I looked up to the deep voice and my breath gave a tiny gasp away. "He..Hello Sir Montear........... what makes you think I'm enjoying myself." At first I stuttered but I realized why did I have to look like a weakling, so I eyed him firmly and replied back. 
"Well first you're smiling, and also you were humming so it made me think you were having a time you were enjoying." I shrugged and replied " Well I guess you can think that way although you never now what a person's real mind is. " Sir Montear's face darkened and I gave myself a secret satisfying smile. Without even asking, he sat right next to me near the lake. I inched away, for I didn't want him too near me. I didn't like people touching me especially men. "Well, yes you don't know a person's mind unless you become that person. That's how complicated a person's mind is and that's how hard you have to control it carefully. " I didn't understand his words and how he had said control their minds. I didn't say anything and just looked across the lake. As he kept talking I closed my eyes and just hummed the song in my head completely ignoring him. I didn't want to talk about anything, all I wanted to do was just hum and he had inturupted my perfect time. 

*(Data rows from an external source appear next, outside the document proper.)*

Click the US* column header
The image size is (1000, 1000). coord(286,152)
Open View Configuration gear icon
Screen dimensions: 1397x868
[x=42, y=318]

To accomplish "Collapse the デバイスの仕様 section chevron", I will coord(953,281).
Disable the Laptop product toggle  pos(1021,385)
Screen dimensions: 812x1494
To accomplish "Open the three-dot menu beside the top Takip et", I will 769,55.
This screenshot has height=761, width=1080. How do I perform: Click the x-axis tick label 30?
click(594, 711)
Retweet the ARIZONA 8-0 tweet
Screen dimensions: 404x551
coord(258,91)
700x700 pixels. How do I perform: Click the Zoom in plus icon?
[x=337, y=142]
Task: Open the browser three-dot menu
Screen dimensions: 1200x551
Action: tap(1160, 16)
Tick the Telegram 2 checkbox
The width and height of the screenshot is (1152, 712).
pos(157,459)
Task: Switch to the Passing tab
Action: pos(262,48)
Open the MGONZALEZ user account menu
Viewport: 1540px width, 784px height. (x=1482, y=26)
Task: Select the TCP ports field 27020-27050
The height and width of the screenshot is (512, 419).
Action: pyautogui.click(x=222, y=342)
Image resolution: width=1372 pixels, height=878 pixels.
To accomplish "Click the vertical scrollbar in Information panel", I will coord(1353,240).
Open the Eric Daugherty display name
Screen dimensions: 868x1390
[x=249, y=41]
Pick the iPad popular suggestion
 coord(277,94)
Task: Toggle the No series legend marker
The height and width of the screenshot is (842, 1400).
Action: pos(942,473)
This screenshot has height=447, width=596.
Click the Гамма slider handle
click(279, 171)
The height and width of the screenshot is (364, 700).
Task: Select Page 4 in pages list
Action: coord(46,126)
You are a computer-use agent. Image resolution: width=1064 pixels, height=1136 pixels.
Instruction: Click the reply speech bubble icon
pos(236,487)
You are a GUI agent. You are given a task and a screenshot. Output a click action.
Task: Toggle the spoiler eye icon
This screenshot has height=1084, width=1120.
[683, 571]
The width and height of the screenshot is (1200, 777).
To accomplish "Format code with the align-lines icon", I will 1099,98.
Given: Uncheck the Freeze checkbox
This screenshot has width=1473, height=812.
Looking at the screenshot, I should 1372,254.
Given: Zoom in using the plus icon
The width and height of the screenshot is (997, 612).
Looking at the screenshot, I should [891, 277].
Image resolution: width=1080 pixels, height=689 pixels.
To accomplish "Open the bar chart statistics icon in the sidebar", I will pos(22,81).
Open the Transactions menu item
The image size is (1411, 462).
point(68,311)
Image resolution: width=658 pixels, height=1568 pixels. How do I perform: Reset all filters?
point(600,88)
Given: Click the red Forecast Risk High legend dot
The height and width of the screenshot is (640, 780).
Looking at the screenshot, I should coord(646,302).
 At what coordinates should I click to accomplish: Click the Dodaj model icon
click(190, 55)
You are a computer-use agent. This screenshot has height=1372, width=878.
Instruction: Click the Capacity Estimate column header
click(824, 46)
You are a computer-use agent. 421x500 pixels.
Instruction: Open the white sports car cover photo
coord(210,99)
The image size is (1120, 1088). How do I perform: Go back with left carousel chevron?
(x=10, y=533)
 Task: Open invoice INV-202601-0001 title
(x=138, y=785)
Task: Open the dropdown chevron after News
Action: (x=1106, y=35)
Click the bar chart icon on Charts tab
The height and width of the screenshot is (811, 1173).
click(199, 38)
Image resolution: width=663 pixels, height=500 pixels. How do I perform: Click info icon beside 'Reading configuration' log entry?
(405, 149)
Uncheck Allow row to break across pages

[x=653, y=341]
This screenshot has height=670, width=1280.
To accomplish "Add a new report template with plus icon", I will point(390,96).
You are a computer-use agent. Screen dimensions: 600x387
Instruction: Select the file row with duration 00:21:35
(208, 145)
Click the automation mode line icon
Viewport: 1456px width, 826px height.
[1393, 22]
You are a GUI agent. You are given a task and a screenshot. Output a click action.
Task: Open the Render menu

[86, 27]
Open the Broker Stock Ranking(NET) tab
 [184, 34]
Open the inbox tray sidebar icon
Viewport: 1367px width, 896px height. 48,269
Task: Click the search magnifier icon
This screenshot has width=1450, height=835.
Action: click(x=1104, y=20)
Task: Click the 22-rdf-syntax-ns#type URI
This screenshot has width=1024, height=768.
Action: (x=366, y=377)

        "Ms. Kristian Greenland, were you even listening to me?" I opened my eyes and shook my head. It was kind of embarrassing now that he was looking at me. He grumbled and looked away. I shrugged and touched the lake again. It was becoming a habit. "You know..... nature has a lot of stories and they tell them to us each night, but only the person who can understand them and see them are the ones who can hear the story each night.  And there was this one story where it talked about the tear in a heart that was surrounded by love. This heart was given to a young woman..... You don't have to try to control a heart or mind because they're something that is valuable and important to humans. The more you try to control and have power the more it will scratch away the warmth and bring the cold. That's just how nature works and that's how they tell the stories that only few can see..." These words that came out of my mouth surprised me and I could tell Sir Montear's face was surprised. After a few minutes of empty silence with me cursing myself out in my head his voice came......"so....can you see them..?" I didn't want anyone to know anything about me but I just nodded.